I Consiglieri Comunali Raimondo Brucculeri e Maurizio Blò hanno presentato una interrogazione consiliare nella quale affermano che la situazione della zona portuale va oltre il semplice degrado estetico, configurandosi come un potenziale pericolo per la salute pubblica, causa la presenza di acqua stagnante all’interno di scafi abbandonati, l’accumulo di rifiuti organici (parassiti) in un’area frequentata giornalmente da lavoratori della pesca e turisti, l’accumulo incontrollato di rifiuti in prossimità dello specchio acqueo che può causare lo sversamento di sostanze inquinanti in mare.

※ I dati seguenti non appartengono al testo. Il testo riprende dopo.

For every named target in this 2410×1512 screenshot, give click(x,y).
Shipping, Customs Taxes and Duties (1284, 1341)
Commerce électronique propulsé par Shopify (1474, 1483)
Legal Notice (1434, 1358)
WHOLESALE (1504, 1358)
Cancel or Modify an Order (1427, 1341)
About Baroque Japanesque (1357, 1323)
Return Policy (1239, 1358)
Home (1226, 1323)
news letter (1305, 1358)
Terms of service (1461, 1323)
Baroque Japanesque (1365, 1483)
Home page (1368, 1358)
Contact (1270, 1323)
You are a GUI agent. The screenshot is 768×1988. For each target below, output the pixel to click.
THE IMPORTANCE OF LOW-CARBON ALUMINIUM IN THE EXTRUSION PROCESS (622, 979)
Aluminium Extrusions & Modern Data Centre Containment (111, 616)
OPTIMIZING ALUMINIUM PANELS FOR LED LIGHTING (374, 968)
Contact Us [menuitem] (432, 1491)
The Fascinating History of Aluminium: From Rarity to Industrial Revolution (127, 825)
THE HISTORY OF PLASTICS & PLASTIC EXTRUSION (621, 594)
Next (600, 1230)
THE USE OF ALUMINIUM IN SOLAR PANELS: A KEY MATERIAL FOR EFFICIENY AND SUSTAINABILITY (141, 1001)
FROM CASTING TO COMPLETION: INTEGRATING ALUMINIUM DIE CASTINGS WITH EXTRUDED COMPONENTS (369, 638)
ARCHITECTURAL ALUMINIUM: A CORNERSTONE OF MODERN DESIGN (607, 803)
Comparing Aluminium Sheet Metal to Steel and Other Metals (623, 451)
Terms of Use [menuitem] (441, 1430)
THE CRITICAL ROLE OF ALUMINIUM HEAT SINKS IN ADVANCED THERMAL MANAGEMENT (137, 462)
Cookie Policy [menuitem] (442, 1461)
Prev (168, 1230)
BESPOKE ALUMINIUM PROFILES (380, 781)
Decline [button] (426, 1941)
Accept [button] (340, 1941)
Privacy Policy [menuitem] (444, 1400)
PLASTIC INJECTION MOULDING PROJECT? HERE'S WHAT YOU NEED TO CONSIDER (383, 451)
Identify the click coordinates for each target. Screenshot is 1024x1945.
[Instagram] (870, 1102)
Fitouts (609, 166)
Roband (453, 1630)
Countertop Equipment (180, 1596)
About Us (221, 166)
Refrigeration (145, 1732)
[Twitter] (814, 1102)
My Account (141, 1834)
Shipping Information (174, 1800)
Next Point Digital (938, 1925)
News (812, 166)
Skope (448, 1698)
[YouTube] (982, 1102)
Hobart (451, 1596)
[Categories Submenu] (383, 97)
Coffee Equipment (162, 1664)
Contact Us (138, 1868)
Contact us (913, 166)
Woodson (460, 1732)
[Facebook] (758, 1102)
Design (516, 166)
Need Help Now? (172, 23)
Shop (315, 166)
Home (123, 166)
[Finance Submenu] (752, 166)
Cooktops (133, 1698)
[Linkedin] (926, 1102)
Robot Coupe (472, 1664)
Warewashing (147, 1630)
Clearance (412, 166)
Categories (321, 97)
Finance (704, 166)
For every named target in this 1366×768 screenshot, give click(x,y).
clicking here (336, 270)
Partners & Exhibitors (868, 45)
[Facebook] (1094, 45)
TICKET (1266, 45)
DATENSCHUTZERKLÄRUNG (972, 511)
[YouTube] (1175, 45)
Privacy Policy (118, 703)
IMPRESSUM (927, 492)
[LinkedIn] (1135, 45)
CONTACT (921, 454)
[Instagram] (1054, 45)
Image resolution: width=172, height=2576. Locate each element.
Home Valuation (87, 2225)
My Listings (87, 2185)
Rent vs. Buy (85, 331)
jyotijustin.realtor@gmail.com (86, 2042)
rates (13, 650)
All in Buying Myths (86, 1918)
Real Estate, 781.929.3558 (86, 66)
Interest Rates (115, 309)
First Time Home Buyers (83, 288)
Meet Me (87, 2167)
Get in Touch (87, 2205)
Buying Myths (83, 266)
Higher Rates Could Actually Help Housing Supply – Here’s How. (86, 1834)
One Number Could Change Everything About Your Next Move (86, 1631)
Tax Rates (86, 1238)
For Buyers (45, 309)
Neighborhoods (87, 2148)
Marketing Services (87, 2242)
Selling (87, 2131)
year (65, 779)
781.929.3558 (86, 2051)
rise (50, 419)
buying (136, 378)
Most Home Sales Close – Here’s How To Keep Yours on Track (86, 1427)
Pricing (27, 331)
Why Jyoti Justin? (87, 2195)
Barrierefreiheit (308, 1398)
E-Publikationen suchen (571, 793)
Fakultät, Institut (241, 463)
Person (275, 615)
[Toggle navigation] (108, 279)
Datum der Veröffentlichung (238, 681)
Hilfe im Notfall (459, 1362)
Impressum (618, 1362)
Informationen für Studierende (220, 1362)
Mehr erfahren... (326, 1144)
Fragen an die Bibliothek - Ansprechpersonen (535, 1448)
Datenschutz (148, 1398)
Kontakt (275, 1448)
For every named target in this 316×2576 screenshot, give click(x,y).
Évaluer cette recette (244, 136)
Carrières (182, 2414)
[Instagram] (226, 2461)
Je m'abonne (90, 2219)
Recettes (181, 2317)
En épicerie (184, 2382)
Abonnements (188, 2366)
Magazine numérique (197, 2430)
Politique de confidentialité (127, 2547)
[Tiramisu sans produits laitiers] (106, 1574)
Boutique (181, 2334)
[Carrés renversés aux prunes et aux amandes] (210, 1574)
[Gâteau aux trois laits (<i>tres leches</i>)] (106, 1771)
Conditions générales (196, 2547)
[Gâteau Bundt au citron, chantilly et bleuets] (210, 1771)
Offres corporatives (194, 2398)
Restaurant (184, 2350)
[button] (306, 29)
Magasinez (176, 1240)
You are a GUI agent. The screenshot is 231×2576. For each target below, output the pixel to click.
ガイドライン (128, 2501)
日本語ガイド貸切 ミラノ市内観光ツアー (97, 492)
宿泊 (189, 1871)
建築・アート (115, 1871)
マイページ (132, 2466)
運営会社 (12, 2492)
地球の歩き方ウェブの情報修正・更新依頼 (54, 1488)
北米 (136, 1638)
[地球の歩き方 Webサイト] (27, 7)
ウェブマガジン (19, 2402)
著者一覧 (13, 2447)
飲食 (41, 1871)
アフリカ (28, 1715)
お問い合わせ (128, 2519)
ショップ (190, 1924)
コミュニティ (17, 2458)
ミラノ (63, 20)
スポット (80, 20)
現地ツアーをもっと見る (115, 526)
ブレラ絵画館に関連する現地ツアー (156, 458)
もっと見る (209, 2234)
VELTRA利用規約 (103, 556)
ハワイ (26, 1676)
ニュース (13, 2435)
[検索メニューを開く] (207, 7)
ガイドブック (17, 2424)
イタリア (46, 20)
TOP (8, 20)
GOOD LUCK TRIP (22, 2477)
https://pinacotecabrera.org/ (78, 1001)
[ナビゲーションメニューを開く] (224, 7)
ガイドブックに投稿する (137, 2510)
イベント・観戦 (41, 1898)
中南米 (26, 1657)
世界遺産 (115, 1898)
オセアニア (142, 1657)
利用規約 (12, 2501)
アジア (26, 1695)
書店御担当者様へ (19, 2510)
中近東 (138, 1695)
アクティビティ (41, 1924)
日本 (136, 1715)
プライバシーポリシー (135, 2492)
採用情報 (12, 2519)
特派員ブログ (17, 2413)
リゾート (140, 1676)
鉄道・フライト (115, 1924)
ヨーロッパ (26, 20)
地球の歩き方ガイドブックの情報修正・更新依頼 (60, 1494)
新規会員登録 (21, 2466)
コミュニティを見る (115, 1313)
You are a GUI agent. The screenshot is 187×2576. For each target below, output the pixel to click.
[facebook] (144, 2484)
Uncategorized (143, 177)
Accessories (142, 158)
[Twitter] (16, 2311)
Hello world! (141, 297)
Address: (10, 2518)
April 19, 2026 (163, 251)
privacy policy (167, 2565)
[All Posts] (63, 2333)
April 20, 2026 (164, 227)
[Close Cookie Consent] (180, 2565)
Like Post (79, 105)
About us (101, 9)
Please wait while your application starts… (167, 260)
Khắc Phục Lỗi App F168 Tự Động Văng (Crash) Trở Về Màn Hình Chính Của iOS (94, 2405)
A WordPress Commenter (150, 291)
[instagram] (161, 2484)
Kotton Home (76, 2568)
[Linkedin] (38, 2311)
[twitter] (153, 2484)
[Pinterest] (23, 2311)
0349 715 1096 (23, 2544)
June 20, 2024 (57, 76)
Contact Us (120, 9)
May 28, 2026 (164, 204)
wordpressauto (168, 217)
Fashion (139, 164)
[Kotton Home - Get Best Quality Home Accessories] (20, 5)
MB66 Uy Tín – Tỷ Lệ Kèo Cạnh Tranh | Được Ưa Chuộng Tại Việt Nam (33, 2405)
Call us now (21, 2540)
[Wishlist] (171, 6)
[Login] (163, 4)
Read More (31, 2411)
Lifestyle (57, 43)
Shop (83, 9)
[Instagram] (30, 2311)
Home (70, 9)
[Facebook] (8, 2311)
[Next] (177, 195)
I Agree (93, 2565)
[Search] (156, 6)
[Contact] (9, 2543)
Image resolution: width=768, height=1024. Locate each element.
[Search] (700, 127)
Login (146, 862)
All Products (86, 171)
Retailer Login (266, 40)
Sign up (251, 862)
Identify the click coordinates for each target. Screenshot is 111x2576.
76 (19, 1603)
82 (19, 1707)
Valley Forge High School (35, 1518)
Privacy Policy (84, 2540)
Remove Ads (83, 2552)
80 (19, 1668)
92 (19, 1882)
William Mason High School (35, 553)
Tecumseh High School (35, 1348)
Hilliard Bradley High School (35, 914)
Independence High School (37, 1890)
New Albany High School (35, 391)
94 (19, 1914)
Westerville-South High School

I due consiglieri comunali interrogano il sindaco, l’Assessore alla Gestione dei Rifiuti e Bonifica Ambientale e l’Assessore al decoro urbano per sapere:

– Se l’Amministrazione non ritenga necessario ed urgente emettere un’ordinanza contingibile e urgente (ai sensi dell’art. 50 del D.Lgs. 267/2000) per la bonifica immediata dei siti inquinati all’interno del porto, qualora le procedure ordinarie si rivelino insufficienti;

– Quali verifiche siano state effettuate dai servizi di igiene pubblica competenti per valutare il rischio epidemiologico derivante dai focolai di acqua stagnante e rifiuti stratificati;

– Come si intenda procedere per garantire il rispetto del D.Lgs. 152/2006 in merito alla responsabilità dei soggetti proprietari delle aree o dei detentori dei rifiuti, garantendo comunque la pulizia in danno ai trasgressori se identificati;

– Se sia stato predisposto un piano di derattizzazione e disinfestazione specifico per l’area portuale, vista la gravità della situazione.